- Born: 1972
- Died: 27 March 2020 (aged 47–48)
- Known for: Disability rights activism
- Spouse: Pauline
- Children: None
- Parents: Frank Snr (father); Brighdin (mother);

= Frank Larkin =

Irish disability rights activist (1972–2020)

Frank Larkin (1972 – 27 March 2020) was an Irish disability rights activist. He was one of the most prominent such figures in his country.

==Biography==
Larkin was born with the birth defect spina bifida. He stated that his "will to campaign" came from "the frustrations I experience relating to having a disability".

He ran for Letterkenny Town Council as a Fine Gael candidate in the 2009 elections, but was unsuccessful.

He attended a hearing on disability issues at the European Parliament in 2012. Larkin was elected chairperson of his country's national campaign for disabilities in 2013.

He was one of twenty participants from fourteen different countries chosen to attend a conference in Budapest in March 2014.

In 2015, Larkin became involved in a dispute with Facebook over posts it decided were not offensive, among which was an advertisement for a spina bifida doll that encouraged the buyer to abuse it. He thought about deleting his account but instead he led a petition against the posts, which was ultimately successful.

In 2016, Larkin became involved in a dispute with the makers of Coronation Street over the language used by character David Platt to his grandmother Audrey Roberts in an episode of the TV series. Also that year, he worked on an accessibility guide for his local area.

He represented his country at the European Network for Independent Living in Brussels in 2019.

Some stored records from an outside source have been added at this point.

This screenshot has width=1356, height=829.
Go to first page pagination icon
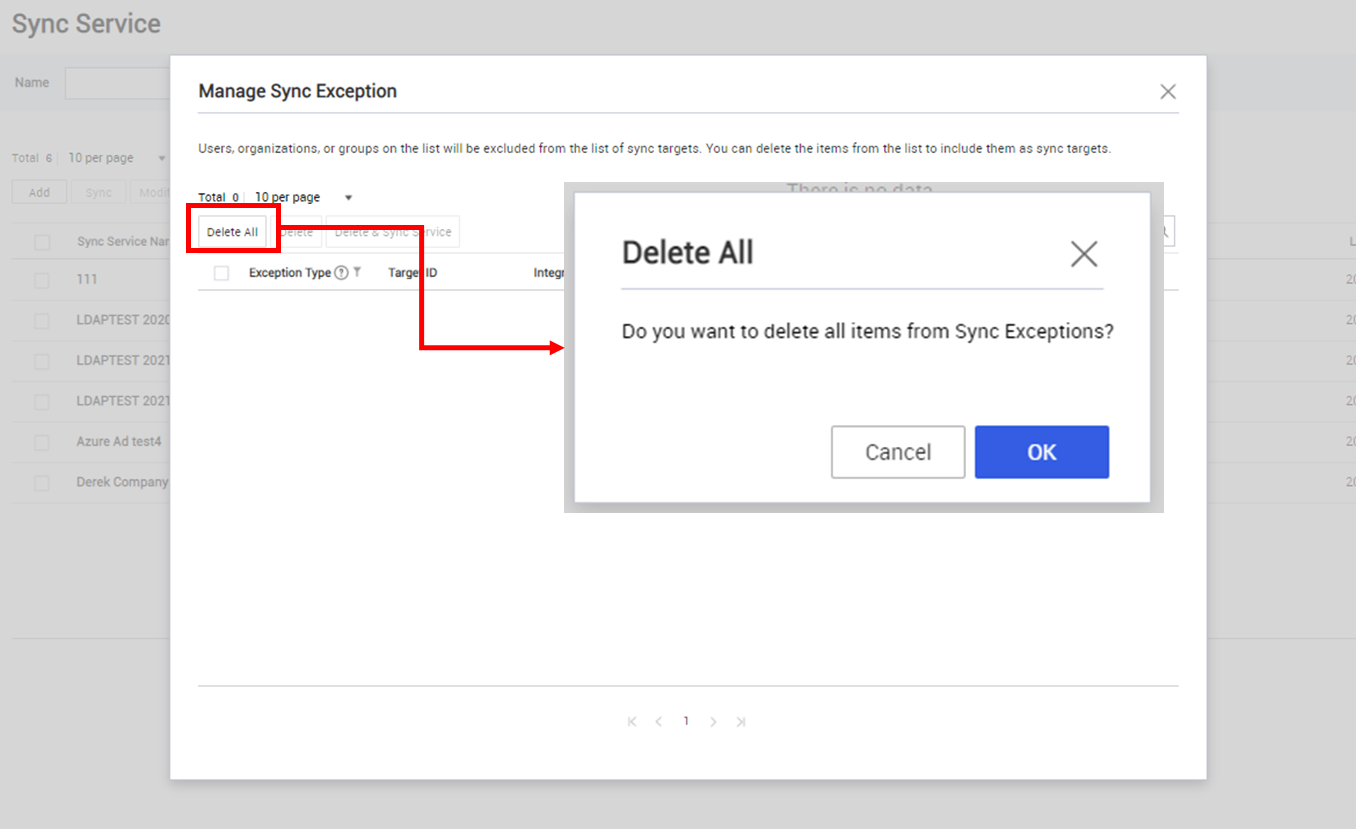(632, 722)
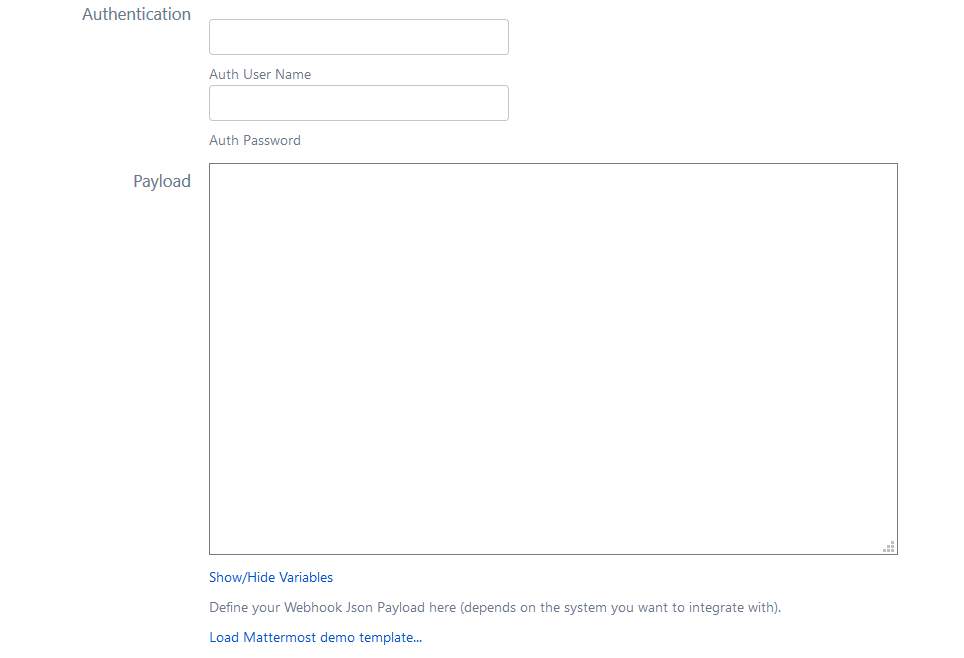The width and height of the screenshot is (964, 658).
Task: Click inside the Payload text area
Action: [x=553, y=358]
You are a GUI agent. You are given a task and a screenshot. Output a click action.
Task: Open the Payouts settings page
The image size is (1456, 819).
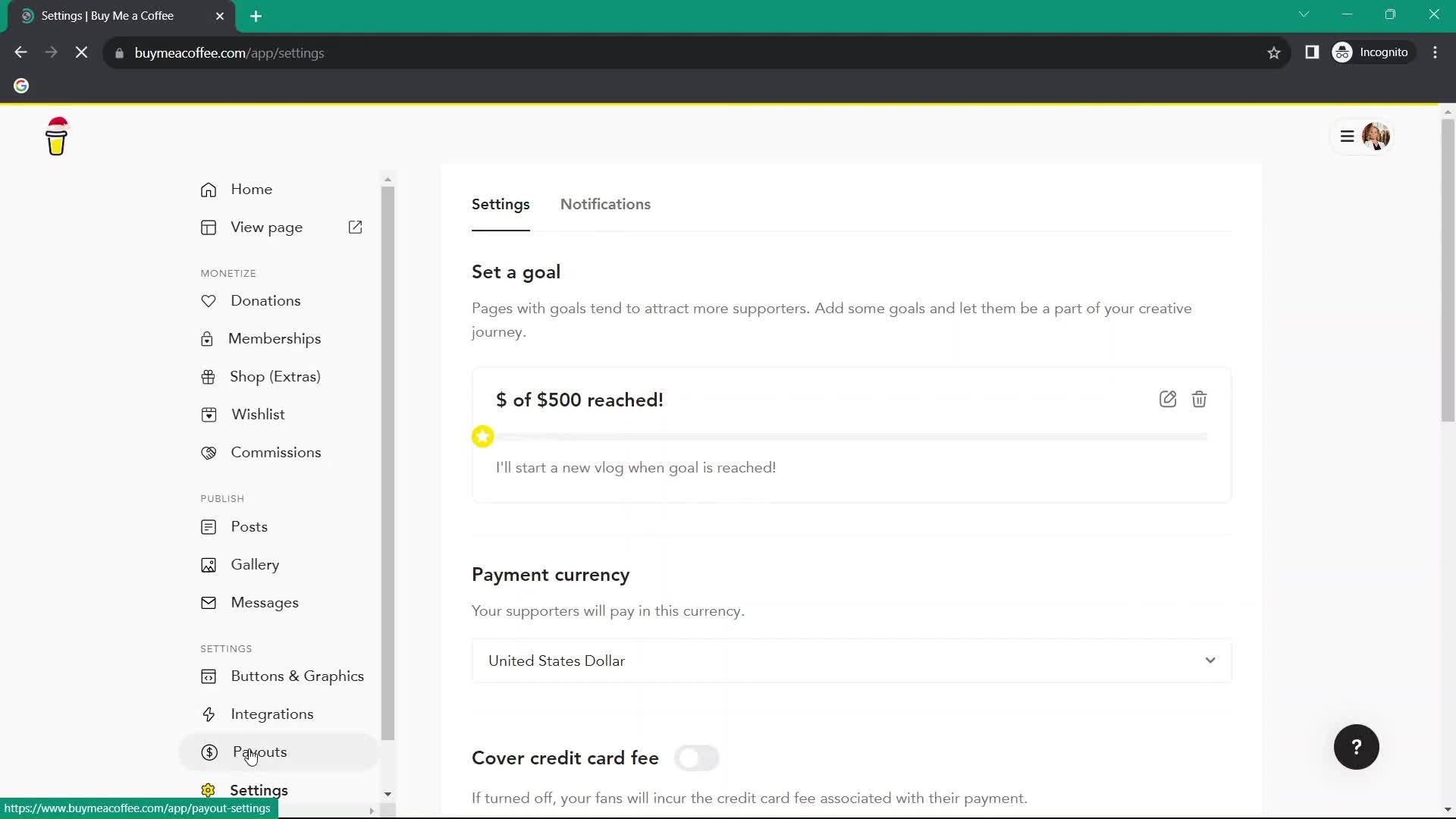(259, 752)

Larkin was a sports enthusiast who followed the English association football team Liverpool.

Among the issues he spoke out against were being sent two tickets for each football game he attended, one of which he had to pay for and intended for a companion which he did not need; illegal parking in disabled spaces; measures imposed by government on disabled people; discrimination by taxi drivers; and securing parking spaces outside court for disabled people.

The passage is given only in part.